··· Study text ···

Skye: Yeah, that’s great. Love it. Couple more questions here and then we’ll wrap it up. Thanks for your time. There were a couple questions that came about when we talked about this visa issue. Kelly is asking, do you know of any additional pathways for American players to play in Europe without violating the FIFA child labor practices? Do you know of anything else?
Mark Pulisic: No, but it’s not important right now. That’s all going to be changing over the next year or two. There’s a lot going on with that. There’s really no other way. If you go to Europe right now, you’re not able to participate or be paid in any way until you’re 18 years old. So I don’t know any way around it right now, but like I said, I know, I believe over the next year or two there’ll be some changes to that.
Skye: Yeah. I know that Peter Vint’s son was playing in Europe when Peter was working there. He was there working full time, so obviously that opens a door a little bit to that. There’s a couple funny questions. When is Christian going to play for Liverpool? Nate, you can ask Mark that over on his other site. There’s a couple questions that people have about coaching. I’m going to let them post those questions. So John asked a question about a wide range … or Peter did about a wide range of skill levels. Guys, go hit Mark up over on his website. Make sure you’re listening to his Unplugged podcasts
New Speaker: Those are fantastic questions and ones that we’ll let him answer over on that site.

··· Data under study ···

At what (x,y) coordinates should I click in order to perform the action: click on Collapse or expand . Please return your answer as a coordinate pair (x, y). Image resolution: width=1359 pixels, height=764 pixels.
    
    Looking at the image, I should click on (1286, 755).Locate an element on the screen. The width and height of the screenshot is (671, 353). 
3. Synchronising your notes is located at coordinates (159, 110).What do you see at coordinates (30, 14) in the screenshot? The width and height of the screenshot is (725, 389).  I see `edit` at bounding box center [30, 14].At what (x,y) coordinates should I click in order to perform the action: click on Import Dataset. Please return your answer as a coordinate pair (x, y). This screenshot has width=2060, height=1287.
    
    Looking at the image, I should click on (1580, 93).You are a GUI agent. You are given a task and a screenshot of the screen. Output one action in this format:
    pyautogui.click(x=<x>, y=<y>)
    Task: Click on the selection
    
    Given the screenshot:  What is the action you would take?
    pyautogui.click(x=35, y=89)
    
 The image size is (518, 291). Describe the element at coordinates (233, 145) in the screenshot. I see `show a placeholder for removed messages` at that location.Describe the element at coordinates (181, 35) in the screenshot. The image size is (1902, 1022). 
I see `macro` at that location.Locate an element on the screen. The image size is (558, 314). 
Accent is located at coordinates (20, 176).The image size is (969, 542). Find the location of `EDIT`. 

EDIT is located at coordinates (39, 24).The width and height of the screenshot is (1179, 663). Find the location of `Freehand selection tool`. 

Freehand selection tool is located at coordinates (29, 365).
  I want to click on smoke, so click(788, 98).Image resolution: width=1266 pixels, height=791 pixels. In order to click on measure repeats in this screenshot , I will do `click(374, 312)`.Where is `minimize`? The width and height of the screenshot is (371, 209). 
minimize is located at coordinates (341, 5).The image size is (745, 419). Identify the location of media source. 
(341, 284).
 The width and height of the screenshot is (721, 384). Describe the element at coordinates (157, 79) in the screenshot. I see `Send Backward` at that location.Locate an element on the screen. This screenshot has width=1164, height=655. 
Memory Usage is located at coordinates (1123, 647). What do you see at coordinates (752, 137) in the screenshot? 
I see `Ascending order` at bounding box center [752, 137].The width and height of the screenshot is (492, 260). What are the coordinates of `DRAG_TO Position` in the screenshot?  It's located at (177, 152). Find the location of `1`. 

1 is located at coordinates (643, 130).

···

_Assigned task:_
Extend the interview transcript with Mark Pulisic beyond its last line.

_Answer to this exercise:_
Skye: A lot of people are saying thank you so much for your time. Oh, and this is a good final question. So, Mark says, you were a good soccer player in your own right. In your prime, could you have defended Christian?
Mark Pulisic: No, but it’s funny. Two years ago … Christian is 17 and during his winter break from Germany we were here in Hershey and we went to the local high school here. I told him that I could beat him in a race. So my wife has the video camera and we’re getting ready to start. I said, yeah, but you have to run backwards.
Skye: Oh, did he still beat you?
Mark Pulisic: He still beat me, so I just want to … To answer his question, there’s no way I would have been able to defend him. I was slow. My wife was the one that had the pace and a little bit more quickness. So I was the slow guy, but no, that’s a great question.
Skye: Mark, thanks so much for your time today. Do you want to go over your contact information again for everybody so they can grab it here?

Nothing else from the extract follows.